■ Activity
Go to the line that contains "You are a computer-use", then write out that line and all that follow to the end of the listing, exactly and without pictures.

■ Given records
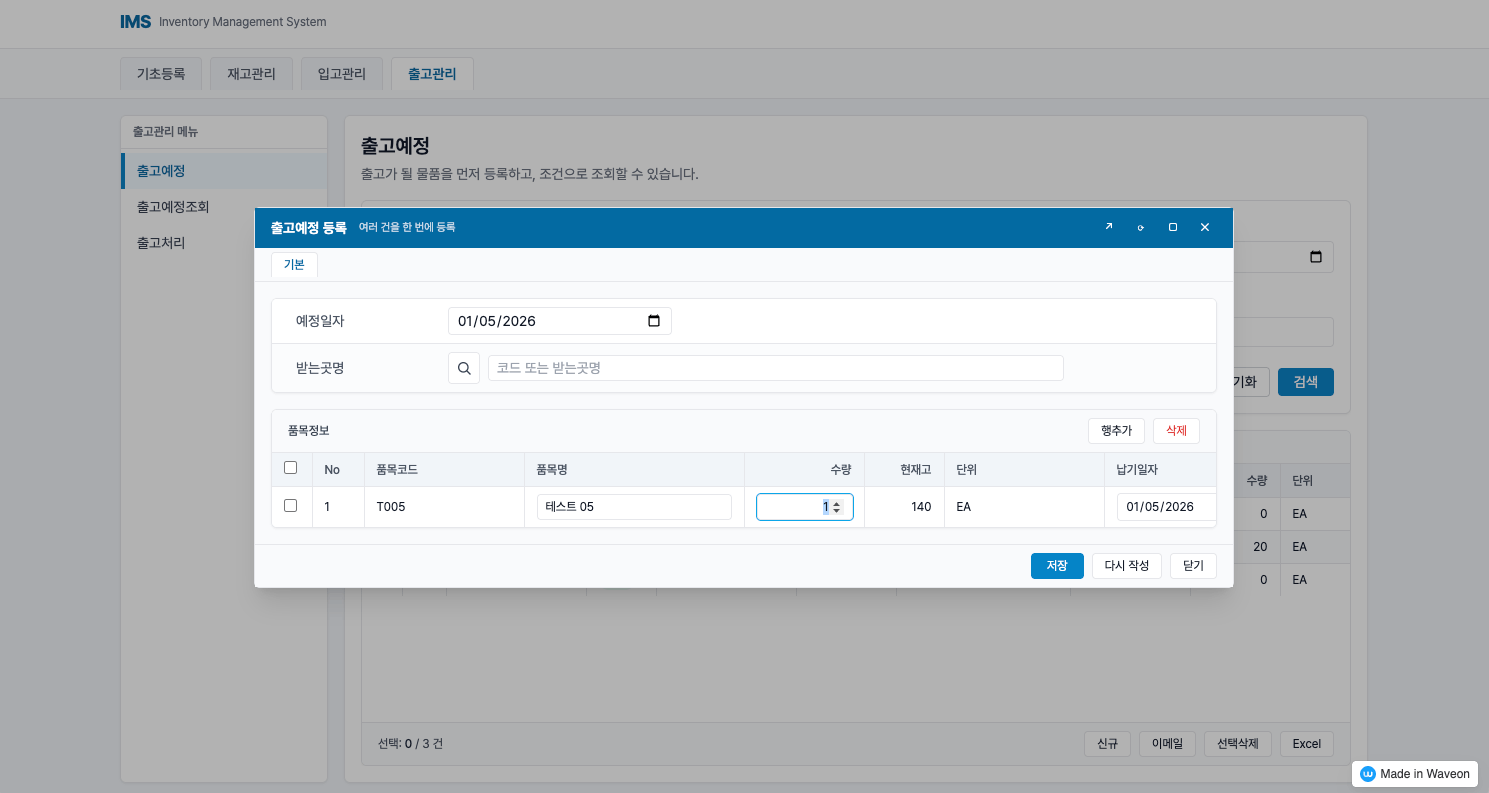Click the IMS logo in the header
Viewport: 1489px width, 793px height.
click(x=135, y=20)
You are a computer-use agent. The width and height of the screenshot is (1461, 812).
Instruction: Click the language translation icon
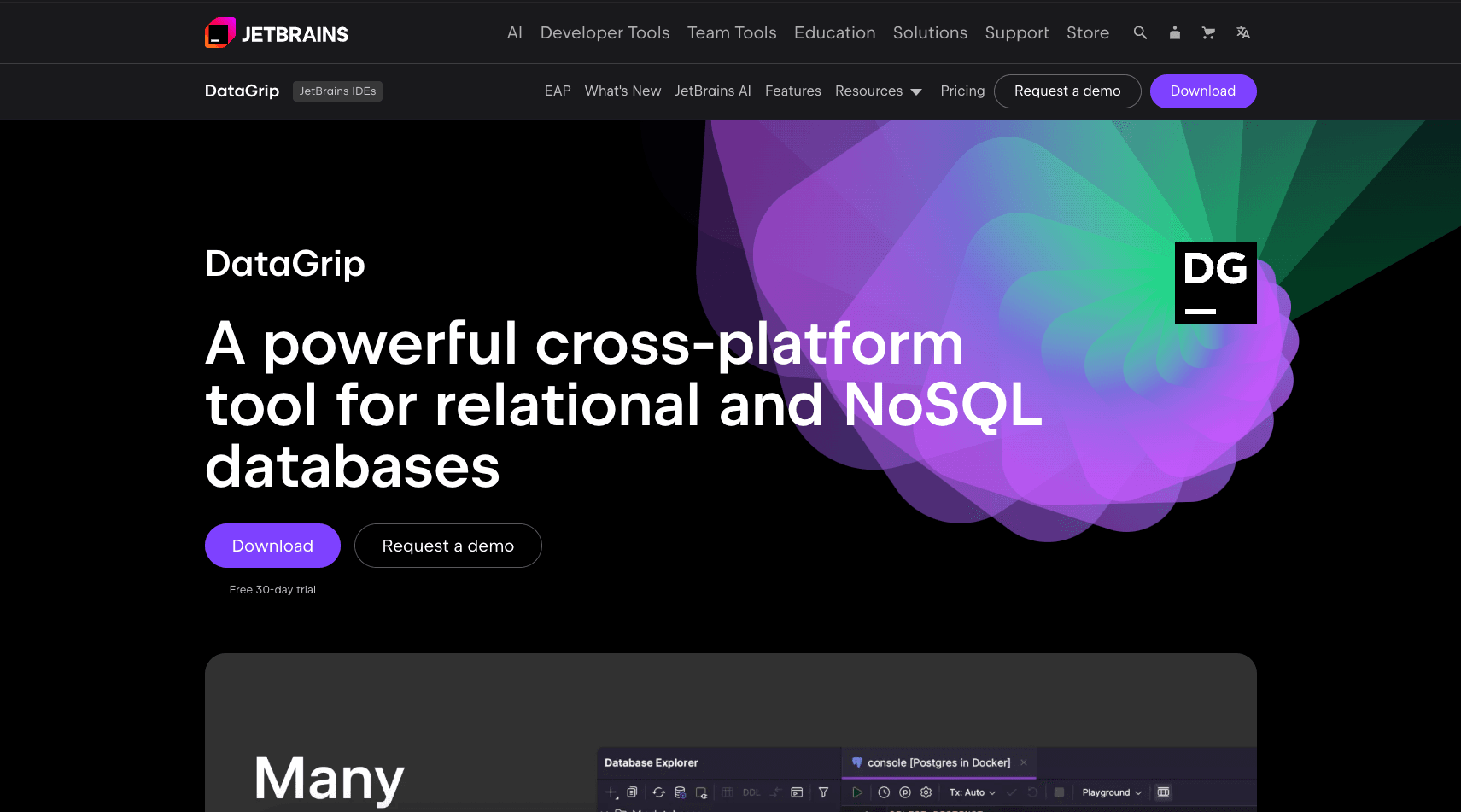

■ Response area
You are a computer-use agent. The width and height of the screenshot is (1461, 812).
Instruction: Click the language translation icon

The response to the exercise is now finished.